Directions:
Each line of the data must be set down again without a single difference.

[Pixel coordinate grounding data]

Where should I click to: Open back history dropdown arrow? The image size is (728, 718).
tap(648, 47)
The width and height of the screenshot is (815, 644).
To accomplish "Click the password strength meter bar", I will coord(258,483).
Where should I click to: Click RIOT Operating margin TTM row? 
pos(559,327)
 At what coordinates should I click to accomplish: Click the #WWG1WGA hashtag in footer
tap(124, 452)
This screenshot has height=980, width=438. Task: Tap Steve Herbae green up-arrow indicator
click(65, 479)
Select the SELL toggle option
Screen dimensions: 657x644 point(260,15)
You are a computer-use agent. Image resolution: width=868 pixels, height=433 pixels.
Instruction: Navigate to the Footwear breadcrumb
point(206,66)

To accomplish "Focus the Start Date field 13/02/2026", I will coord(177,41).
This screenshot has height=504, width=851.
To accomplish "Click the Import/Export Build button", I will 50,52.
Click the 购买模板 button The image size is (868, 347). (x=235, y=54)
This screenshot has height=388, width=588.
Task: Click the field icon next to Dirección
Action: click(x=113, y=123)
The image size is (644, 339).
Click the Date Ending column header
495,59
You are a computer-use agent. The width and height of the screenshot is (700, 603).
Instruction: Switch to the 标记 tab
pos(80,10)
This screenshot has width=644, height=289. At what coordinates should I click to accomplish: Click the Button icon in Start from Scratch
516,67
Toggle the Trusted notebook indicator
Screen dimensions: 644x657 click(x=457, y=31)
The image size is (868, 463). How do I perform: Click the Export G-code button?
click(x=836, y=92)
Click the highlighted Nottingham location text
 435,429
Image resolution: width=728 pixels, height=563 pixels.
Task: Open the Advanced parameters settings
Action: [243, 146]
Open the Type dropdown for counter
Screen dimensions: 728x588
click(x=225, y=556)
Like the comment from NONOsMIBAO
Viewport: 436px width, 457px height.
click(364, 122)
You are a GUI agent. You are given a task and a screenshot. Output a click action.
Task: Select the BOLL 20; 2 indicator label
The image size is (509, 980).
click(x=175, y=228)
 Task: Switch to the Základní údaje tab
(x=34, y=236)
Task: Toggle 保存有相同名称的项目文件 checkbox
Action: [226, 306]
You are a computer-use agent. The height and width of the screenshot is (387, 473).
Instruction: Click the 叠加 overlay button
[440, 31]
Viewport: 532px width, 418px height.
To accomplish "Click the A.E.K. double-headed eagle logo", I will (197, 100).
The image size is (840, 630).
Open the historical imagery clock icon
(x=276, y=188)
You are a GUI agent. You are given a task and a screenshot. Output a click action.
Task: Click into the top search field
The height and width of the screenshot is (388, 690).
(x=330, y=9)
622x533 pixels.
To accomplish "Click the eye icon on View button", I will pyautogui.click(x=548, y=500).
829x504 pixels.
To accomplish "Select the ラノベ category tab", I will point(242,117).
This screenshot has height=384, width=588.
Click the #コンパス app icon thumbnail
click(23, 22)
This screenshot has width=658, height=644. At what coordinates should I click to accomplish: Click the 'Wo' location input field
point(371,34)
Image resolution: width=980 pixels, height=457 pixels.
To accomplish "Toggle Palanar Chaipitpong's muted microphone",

Your solution:
Where should I click to: Open back history dropdown arrow? The image size is (728, 718).
tap(648, 47)
The width and height of the screenshot is (815, 644).
To accomplish "Click the password strength meter bar", I will coord(258,483).
Where should I click to: Click RIOT Operating margin TTM row? 
pos(559,327)
 At what coordinates should I click to accomplish: Click the #WWG1WGA hashtag in footer
tap(124, 452)
This screenshot has height=980, width=438. Task: Tap Steve Herbae green up-arrow indicator
click(65, 479)
Select the SELL toggle option
Screen dimensions: 657x644 point(260,15)
You are a computer-use agent. Image resolution: width=868 pixels, height=433 pixels.
Instruction: Navigate to the Footwear breadcrumb
point(206,66)

To accomplish "Focus the Start Date field 13/02/2026", I will coord(177,41).
This screenshot has height=504, width=851.
To accomplish "Click the Import/Export Build button", I will 50,52.
Click the 购买模板 button The image size is (868, 347). (x=235, y=54)
This screenshot has height=388, width=588.
Task: Click the field icon next to Dirección
Action: click(x=113, y=123)
The image size is (644, 339).
Click the Date Ending column header
495,59
You are a computer-use agent. The width and height of the screenshot is (700, 603).
Instruction: Switch to the 标记 tab
pos(80,10)
This screenshot has width=644, height=289. At what coordinates should I click to accomplish: Click the Button icon in Start from Scratch
516,67
Toggle the Trusted notebook indicator
Screen dimensions: 644x657 click(x=457, y=31)
The image size is (868, 463). How do I perform: Click the Export G-code button?
click(x=836, y=92)
Click the highlighted Nottingham location text
 435,429
Image resolution: width=728 pixels, height=563 pixels.
Task: Open the Advanced parameters settings
Action: [243, 146]
Open the Type dropdown for counter
Screen dimensions: 728x588
click(x=225, y=556)
Like the comment from NONOsMIBAO
Viewport: 436px width, 457px height.
click(364, 122)
You are a GUI agent. You are given a task and a screenshot. Output a click action.
Task: Select the BOLL 20; 2 indicator label
The image size is (509, 980).
click(x=175, y=228)
 Task: Switch to the Základní údaje tab
(x=34, y=236)
Task: Toggle 保存有相同名称的项目文件 checkbox
Action: [226, 306]
You are a computer-use agent. The height and width of the screenshot is (387, 473).
Instruction: Click the 叠加 overlay button
[440, 31]
Viewport: 532px width, 418px height.
To accomplish "Click the A.E.K. double-headed eagle logo", I will (197, 100).
The image size is (840, 630).
Open the historical imagery clock icon
(x=276, y=188)
You are a GUI agent. You are given a task and a screenshot. Output a click action.
Task: Click into the top search field
The height and width of the screenshot is (388, 690).
(x=330, y=9)
622x533 pixels.
To accomplish "Click the eye icon on View button", I will pyautogui.click(x=548, y=500).
829x504 pixels.
To accomplish "Select the ラノベ category tab", I will point(242,117).
This screenshot has height=384, width=588.
Click the #コンパス app icon thumbnail
click(23, 22)
This screenshot has width=658, height=644. At what coordinates should I click to accomplish: Click the 'Wo' location input field
point(371,34)
Image resolution: width=980 pixels, height=457 pixels.
To accomplish "Toggle Palanar Chaipitpong's muted microphone",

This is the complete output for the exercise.